Because gRPC uses HTTP/2, many calls share one connection and run in parallel. A slow response doesn’t block faster ones behind it, which keeps tail latency under control.

Streaming uses the same mechanism:

  • Server-streaming → One request, many responses over time.
  • Client-streaming → Many requests, one final response.
  • Bidirectional streaming → Both sides send messages independently.

Backpressure is built in.
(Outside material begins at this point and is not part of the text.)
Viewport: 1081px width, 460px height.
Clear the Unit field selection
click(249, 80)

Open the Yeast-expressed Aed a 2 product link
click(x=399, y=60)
If one side slows down, gRPC slows the stream instead of piling up memory or threads.

The core idea is simple: define a strict contract, generate code from it, and move typed messages efficiently over a shared connection.

Where gRPC pays off

gRPC is a strong fit when you control both ends and you care about efficiency.

  • High call volume microservices → Lower per-call overhead adds up fast at scale.
  • Latency-sensitive graphs → Multiplexing + smaller payloads reduces tail latency pressure.
  • Polyglot stacks → One .proto contract generates stubs across languages, reducing “JSON drift.”
  • Service mesh environments → gRPC routes cleanly through modern proxies and is common in mesh control-plane protocols.

Tradeoffs you feel immediately

gRPC’s downsides are predictable, and they usually show up early on.

  • Browser calls are not native → You often need gRPC-Web or a REST/JSON gateway for front-end use.
  • Debugging is less “curl-friendly” → Binary payloads require tooling like grpcurl or GUI clients with schema access.
  • Contracts tighten coupling → Clients must update generated code as schemas evolve, so versioning discipline matters.
  • Infra must support HTTP/2 well → Some proxies and firewalls need explicit support or configuration.

How to Decide: Is gRPC a Fit for Your System?

Use gRPC when most of the following are true:

  • You control both client and server → Internal microservices inside the same organization.
  • You’re performance-sensitive → Many small calls per request, or very high QPS between services.
  • You’re polyglot → Multiple languages across teams and services.
  • You need streaming → Real-time updates, telemetry, chat, or continuous feeds.
  • You want strict contracts → You care about compile-time guarantees and explicit schemas.

Stick to REST (or layer a REST gateway in front of gRPC) when:

  • You expose public APIs to unknown clients.
  • You want easy browser and curl-based experimentation.
  • Your main pain is clarity and discoverability, not raw latency or throughput.

In practice, most teams don’t choose one or the other; they split the responsibility.

  • gRPC inside your network → Service-to-service, behind an API gateway or service mesh.
  • REST/JSON at the edge → For browsers, partners, and mobile apps that prefer HTTP+JSON.

Recap

gRPC is not “REST but faster.”

It’s a different model: remote procedure calls over HTTP/2, using Protobuf contracts, with first-class support for streaming and strong typing.

That makes it excellent for internal microservices, high-performance backends, and real-time systems, as long as you’re willing to invest in schemas, tooling, and a slightly steeper learning curve.

If you’re hitting the limits of REST inside your system (too many chatty JSON calls, tricky real-time updates, or a messy polyglot codebase) gRPC is worth a serious look.